Smaller world

May 27

Far away, a different perspective Living a world away in Johannesburg, South Africa, or more accurately being 781 days and 13,315 kilometres away from my hometown of Toronto, I have to confess that I feel somewhat disengaged from the testiness and volatility that seems to have gripped the national mood as the country heads to the polls. And despite being a political animal, in both profession and disposition, I have to also admit a degree of complacency about the election campaign.

The sponsorship scandal, the future of health care, taxation, and other perennial Canadian election issues seem so distant and even trivial compared to the issues that circumscribe my life here and dominate the political agenda of this country, including an unemployment rate over 40 per cent, an HIV/AIDS pandemic that has infected a quarter of the adult population, crime rates that would make you shiver alternately between fear and disbelief, and racial inequalities that would offend Canadian sensibilities to the core.

But civic duty calls and I have duly submitted my application for an absentee ballot to Elections Canada and begun to consider the issues informing the election campaign. After all, I am planning to return to Canada one day and I hope to find the country I left behind as strong and stable as it was when I left and hopefully even more so.

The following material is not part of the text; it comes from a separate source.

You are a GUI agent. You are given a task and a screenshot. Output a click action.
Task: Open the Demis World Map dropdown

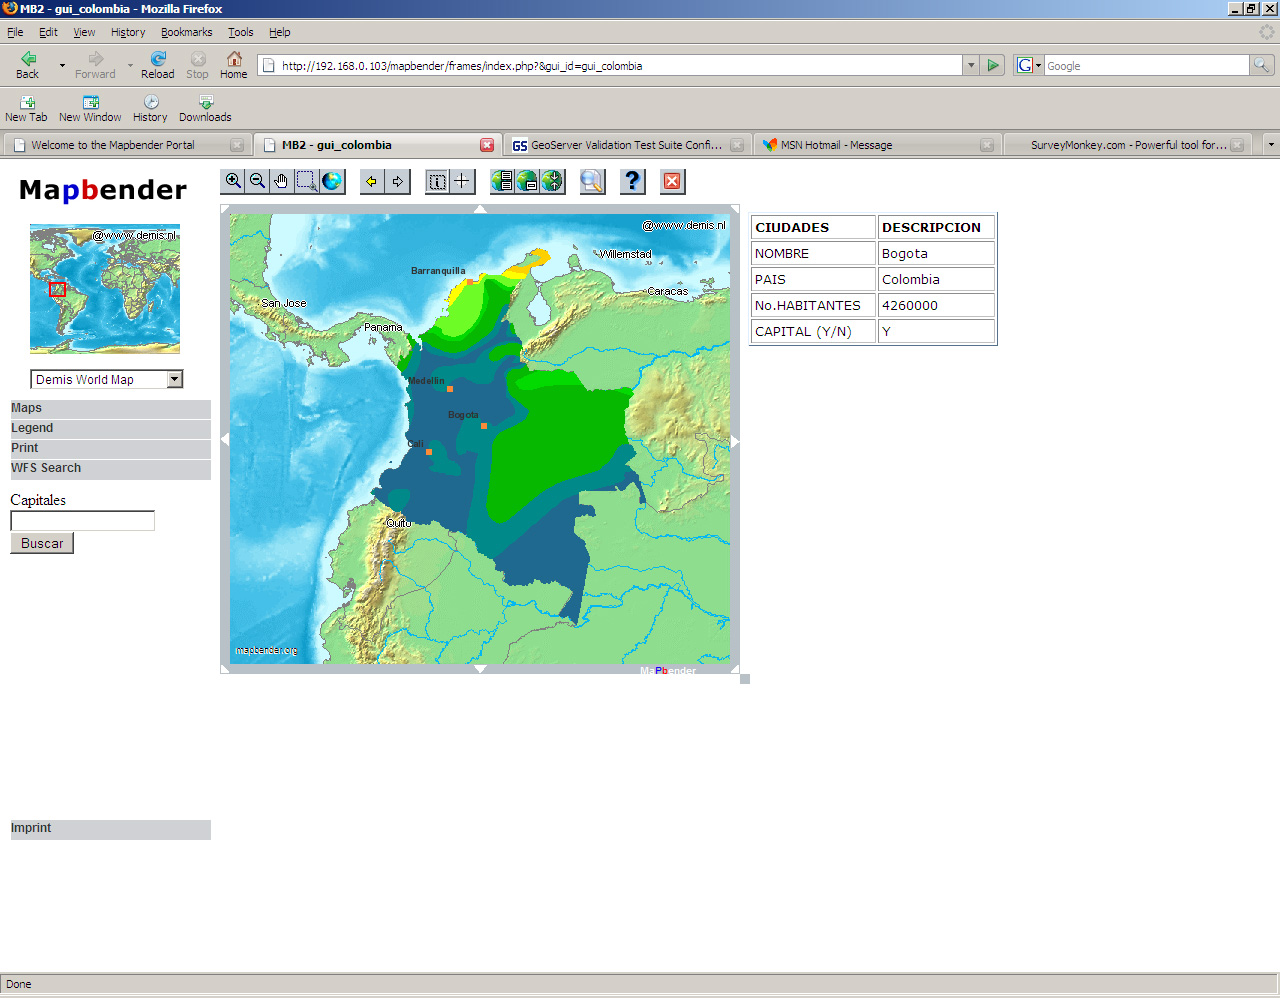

According to the reports I've been reading on-line, Liberal leader Paul Martin has phrased the question underlying the next federal election as: What kind of Canada do you want? NDP Leader Jack Layton says it's about hope and ideas. And, Conservative leader Stephen Harper describes it as a time for accountability. As I weigh their respective positions, and those of smaller parties, I will keep their suggestions in mind.

But however self-servingly the different political leaders may wish to narrowly characterize the key debates, my principal concerns in this campaign are rooted in the issues that affect me as a Canadian living abroad in the developing world, including: Canada's image abroad; our role in foreign policy and global trade; Canada's commitment to assisting developing countries, especially in the fight to control the HIV/AIDS pandemic ravaging sub-Saharan Africa; and, immigration and refugee issues. These issues also speak to notions of accountability, hope and ideas, as well as a vision for the future, maybe even more so than some of the domestic issues the campaign seems to be converging around.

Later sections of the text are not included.